Our Personal Renaissance

No issue of New Orleans Magazine ever faced as many
obstacles as the November 2005 edition. For instance:
• There was no house-to-house mail delivery in New Orleans.
• There were few retail outlets open to sell magazines.
• There were hardly any advertisers back in business and those that were were not ready to be advertising.
• And, most of all, there were no people.

We were publishing a magazine to an empty city without a way of distributing the copies.

Nevertheless, we persisted because the preceding month, October 2005, we had not published at all, being too busy trying to find each other. Our September issue, published a week or so before Katrina, had arrived about the same time that the hurricane was approaching and was transformed into wet blobs. So by November we felt a need to make a statement, even if no one would hear it.

Editorially, we also faced a major problem: We had no content. Our writers were scattered, so too were our files.

There was one certainty: What we wanted the cover to be. The copy was already resonating in my mind: AND NOW THE RENAISSANCE.
A photographer got around police lines to shoot what proved to be a beautiful close-up shot of the Joan of Arc statue in the French Quarter. I had admired the look of defiance on her face and the emphasis given by her right arm lunging a flag.
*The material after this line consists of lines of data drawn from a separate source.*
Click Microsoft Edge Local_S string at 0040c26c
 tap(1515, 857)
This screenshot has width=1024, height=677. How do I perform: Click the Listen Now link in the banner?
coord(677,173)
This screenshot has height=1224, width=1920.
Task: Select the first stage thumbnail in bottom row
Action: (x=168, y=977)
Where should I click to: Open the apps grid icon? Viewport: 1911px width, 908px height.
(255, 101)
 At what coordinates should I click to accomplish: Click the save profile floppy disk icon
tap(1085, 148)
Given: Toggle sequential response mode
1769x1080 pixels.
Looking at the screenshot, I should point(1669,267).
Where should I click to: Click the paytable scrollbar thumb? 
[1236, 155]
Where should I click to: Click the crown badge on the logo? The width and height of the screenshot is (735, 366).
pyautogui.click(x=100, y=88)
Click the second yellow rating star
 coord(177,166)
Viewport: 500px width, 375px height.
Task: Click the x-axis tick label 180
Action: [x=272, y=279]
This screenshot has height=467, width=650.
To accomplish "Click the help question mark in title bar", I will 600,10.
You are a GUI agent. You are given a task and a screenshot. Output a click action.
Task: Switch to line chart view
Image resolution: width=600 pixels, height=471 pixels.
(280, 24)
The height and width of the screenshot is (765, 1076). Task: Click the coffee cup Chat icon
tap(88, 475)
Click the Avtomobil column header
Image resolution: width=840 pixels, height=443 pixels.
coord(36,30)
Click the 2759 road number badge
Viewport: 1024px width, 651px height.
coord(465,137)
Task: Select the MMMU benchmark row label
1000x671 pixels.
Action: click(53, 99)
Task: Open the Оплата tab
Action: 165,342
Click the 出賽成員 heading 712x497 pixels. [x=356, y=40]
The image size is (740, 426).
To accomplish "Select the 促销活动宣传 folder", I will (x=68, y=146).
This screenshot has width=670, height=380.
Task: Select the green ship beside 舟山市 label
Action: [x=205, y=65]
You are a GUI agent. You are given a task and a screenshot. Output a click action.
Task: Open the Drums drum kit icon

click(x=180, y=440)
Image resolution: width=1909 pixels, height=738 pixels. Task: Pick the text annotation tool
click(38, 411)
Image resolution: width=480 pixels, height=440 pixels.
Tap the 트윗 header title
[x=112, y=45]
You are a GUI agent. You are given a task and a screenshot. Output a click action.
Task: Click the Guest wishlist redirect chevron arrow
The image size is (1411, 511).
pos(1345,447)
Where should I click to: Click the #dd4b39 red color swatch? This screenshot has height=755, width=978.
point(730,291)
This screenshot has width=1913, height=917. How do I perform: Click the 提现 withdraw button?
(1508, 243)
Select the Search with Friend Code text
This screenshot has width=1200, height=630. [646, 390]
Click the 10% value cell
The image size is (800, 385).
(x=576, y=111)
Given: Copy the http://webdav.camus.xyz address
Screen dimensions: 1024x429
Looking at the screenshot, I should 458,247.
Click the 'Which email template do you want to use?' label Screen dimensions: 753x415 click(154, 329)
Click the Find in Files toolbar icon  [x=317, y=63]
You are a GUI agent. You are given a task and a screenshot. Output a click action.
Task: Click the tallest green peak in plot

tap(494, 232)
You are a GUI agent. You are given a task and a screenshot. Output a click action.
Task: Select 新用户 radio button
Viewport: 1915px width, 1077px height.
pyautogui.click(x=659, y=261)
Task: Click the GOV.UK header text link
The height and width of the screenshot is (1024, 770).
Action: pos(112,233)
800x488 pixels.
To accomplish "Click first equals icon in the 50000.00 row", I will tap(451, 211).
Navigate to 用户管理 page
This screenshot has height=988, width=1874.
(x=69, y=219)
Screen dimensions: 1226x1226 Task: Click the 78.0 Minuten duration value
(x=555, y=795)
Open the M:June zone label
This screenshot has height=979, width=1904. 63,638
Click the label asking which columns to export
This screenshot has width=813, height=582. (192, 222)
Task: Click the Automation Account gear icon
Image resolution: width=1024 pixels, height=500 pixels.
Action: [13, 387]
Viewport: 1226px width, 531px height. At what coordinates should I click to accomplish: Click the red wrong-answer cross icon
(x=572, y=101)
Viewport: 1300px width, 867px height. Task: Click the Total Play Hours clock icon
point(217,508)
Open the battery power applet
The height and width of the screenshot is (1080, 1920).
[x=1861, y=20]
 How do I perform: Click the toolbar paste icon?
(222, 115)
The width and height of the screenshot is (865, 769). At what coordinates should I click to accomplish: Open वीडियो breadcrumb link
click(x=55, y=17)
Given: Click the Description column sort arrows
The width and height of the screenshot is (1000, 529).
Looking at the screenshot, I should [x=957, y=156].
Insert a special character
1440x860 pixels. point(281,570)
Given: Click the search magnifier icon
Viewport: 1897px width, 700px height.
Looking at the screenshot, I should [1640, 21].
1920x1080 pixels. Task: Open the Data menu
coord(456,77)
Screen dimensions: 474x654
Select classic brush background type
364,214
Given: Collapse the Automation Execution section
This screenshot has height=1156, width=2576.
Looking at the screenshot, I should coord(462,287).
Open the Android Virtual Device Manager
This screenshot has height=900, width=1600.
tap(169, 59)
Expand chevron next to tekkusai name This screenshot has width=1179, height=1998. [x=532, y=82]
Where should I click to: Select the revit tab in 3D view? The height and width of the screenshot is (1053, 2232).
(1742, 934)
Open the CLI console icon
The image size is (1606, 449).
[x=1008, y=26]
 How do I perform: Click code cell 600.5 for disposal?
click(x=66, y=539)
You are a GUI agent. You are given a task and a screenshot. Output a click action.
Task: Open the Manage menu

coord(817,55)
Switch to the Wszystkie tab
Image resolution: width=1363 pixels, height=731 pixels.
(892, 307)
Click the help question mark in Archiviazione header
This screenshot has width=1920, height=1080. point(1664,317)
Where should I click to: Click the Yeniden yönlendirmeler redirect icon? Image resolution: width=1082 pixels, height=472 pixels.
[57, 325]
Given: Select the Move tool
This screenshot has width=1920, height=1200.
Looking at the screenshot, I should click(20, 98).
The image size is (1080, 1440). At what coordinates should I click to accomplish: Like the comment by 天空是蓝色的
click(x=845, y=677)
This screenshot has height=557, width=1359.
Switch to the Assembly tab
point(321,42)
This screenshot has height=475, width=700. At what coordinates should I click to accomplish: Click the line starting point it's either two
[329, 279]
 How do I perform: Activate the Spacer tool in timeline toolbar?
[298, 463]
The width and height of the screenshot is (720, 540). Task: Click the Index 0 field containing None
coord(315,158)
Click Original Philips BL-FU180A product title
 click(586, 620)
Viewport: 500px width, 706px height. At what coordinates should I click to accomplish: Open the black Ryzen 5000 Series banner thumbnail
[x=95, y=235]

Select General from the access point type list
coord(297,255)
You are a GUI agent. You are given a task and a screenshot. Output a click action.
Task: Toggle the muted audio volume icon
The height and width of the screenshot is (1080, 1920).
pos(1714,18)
It was a strong image.
We did not realize just how much so.

In January 2006, the magazine underwent a sudden ownership change, in effect a buyout by some senior employees and a partner in the former ownership. No one really knew much about the city’s future that month, but people took chances because it was one of those times to lunge the flag. There would be many difficult decisions ahead, but one question took only a few seconds to answer: What to call the company?

Renaissance Publishing, of course. Joan, the Maid d’Orleans, would be the symbol of our personal recovery. Though hardly anyone saw the November issue, at least it had left its legacy.

Everyone has a Katrina story and they’re all good. The problem is there are a million of them. Allow us this one, please. In September of that year a local musician named Harry Mayronne had evacuated to Birmingham with family. One day, feeling particularly bored, he went to a local bookstore. Having worked his way to the back racks he was suddenly stunned by what he saw: that month’s issue of New Orleans Magazine. What was really surprising though was that he was on the cover, and he hadn’t known it. That was our annual People to Watch issue, and Mayronne was one of the honorees. We had not had a chance to tell him about the selection before we evacuated. That copy in Birmingham may have been one of the few non-soggy issues.

Next year, October 2016, New Orleans Magazine will celebrate its 50th anniversary. May it never miss publishing another issue. We feel confident. The levees are stronger; and we have Joan at our side.